6) Be true to yourself. On the one hand, I believe we must adapt our demeanor to the situation – reassuring, motivating, inquisitive or sometimes decisive – but we must stay within the range of our real selves. I can be jovial only to a point or I will seem and feel like I am pretending, for example. People can usually sense falsehood a mile away.
7) Balance disclosure. We can not build therapeutic relationships as only technicians; we must engage as real people and you can’t be real without showing emotion, genuine interest, engagement and a good amount of humility. We have to be careful to show that we are fallible like everybody else but also that we ultimately have our act together. Nobody wants a self absorbed, overconfident guide, but nobody wants a weak and insecure one either. If we say we never had tough choices to make or regrets we carry with us, how can we expect patients to allow us to be close enough to build trust?
I tell people things they could relate to that I don’t think would come back to haunt me. I tell them how many miles I have on my car, but not how much money I spent on repairs. I tell them about my life lessons from being a Boy Scout or going through basic training in the Swedish army, the antics of the beagles I’ve had in my life or the way my one-time vegetarian diet made me put on weight. I tell them I was homesick at my first scout camp, but I don’t talk about things that could distance patients from me; not that I am a golfer or a sailor, but pictures and magazines of such things will alienate as many patients as it might build relationship with. My Arabian horses didn’t cost much money, they were adopted from a horse rescue and simply needed a home. Our relationship with animals, I believe, is more likely to show that we have the capacity for relationship building with humans, too.
8) Build continuity. From one visit to the next, find a thread to follow. For some patients, it is their chronic disease, for others their family or their hobby. Reconnecting about what you talked about last time is a powerful and quick way to reestablish the fact that you know each other and that you care about your patient. It brings you straight into a space where you are ready to do the work you do.

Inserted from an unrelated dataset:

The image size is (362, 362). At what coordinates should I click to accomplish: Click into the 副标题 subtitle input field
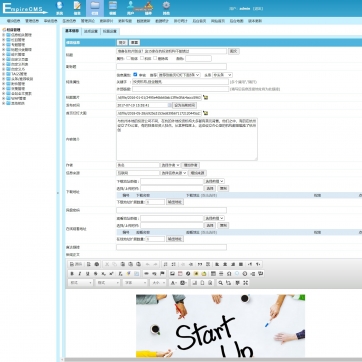(171, 66)
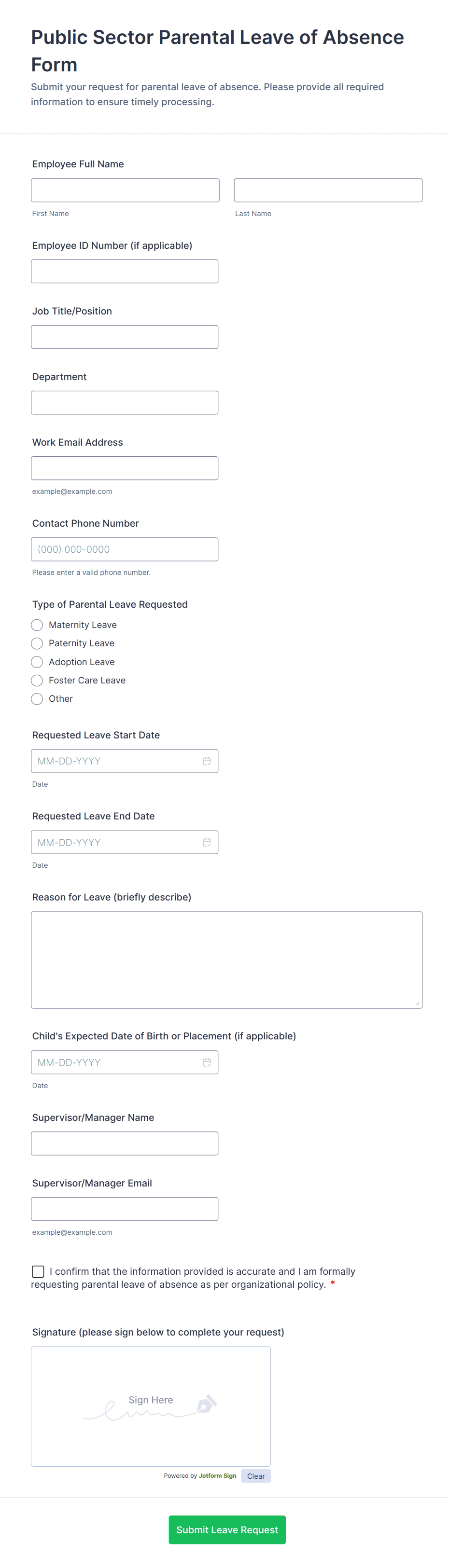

Even if you have to pull up their last visit in the EMR (maybe even looking at the screen together), that quick reconnection that begins every visit helps make you seem better prepared; maybe you don’t remember the details of the last visit but you do remember your patient very well.
9) Solicit participation. When it’s time to formulate a treatment plan, don’t be too quick to lay it out as if there is only one way to do things.

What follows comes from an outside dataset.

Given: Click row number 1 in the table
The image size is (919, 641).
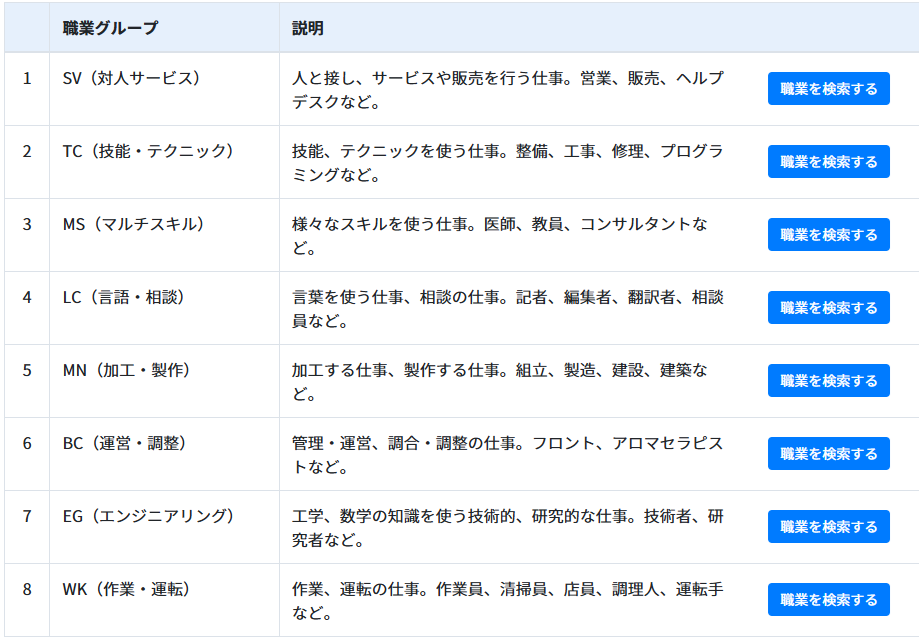Looking at the screenshot, I should click(x=27, y=79).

10) Plan when and how to reconnect. “Followup PRN” isn’t usually the best way to conclude a visit in your mind or the EMR. Friends don’t usually leave each other saying “I’ll see you around”, that’s more for casual acquaintances. It’s important to agree on what to do after the test results come in, when the antibiotic runs out, if the rash doesn’t go away or when to meet up if everything is going well. Not making such plans devalues the relationship and makes you look as if you don’t care about your patient.
Everything on this list is about how we interact with the people we engage with frequently or infrequently. We must always look beyond the diagnosis and the Chief Complaint (which should be Chief Concern – where did “complaint” come from?). Remember Osler:
The good physician treats the disease; the great physician treats the patient who has the disease.